* WHAT TO PRODUCE
In the data below, one line contains "[Instagram] (79, 2565)" and a later one contains "[cute cartoon arctic fox clipart] (74, 1609)". Print both, with every line between them, exactly and alone.

##### GIVEN DATA #####

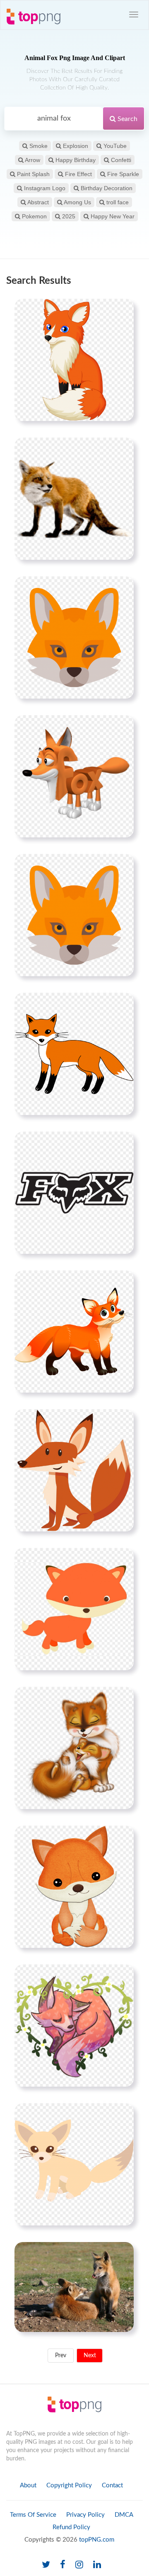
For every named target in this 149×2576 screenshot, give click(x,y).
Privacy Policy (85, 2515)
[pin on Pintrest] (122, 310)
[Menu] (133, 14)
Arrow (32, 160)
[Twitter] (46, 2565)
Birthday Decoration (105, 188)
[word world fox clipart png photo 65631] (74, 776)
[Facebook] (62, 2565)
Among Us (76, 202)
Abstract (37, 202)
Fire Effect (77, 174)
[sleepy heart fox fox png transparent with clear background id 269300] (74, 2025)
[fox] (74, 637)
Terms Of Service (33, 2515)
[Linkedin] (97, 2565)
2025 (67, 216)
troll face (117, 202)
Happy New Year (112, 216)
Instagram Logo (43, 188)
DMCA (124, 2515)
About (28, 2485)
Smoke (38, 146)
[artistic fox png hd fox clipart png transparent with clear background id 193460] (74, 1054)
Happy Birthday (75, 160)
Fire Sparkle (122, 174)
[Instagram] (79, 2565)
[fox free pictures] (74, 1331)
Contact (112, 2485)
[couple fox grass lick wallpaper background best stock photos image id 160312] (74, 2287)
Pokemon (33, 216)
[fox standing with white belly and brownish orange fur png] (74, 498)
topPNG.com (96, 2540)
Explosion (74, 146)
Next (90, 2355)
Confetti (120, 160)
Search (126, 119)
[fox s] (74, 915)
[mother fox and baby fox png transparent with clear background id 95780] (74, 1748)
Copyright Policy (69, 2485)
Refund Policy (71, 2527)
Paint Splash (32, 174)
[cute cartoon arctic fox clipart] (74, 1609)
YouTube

#####

* RESULT OF THIS EXERCISE
[Instagram] (79, 2565)
[fox free pictures] (74, 1331)
Contact (112, 2485)
[couple fox grass lick wallpaper background best stock photos image id 160312] (74, 2287)
Pokemon (33, 216)
[fox standing with white belly and brownish orange fur png] (74, 498)
topPNG.com (96, 2540)
Explosion (74, 146)
Next (90, 2355)
Confetti (120, 160)
Search (126, 119)
[fox s] (74, 915)
[mother fox and baby fox png transparent with clear background id 95780] (74, 1748)
Copyright Policy (69, 2485)
Refund Policy (71, 2527)
Paint Splash (32, 174)
[cute cartoon arctic fox clipart] (74, 1609)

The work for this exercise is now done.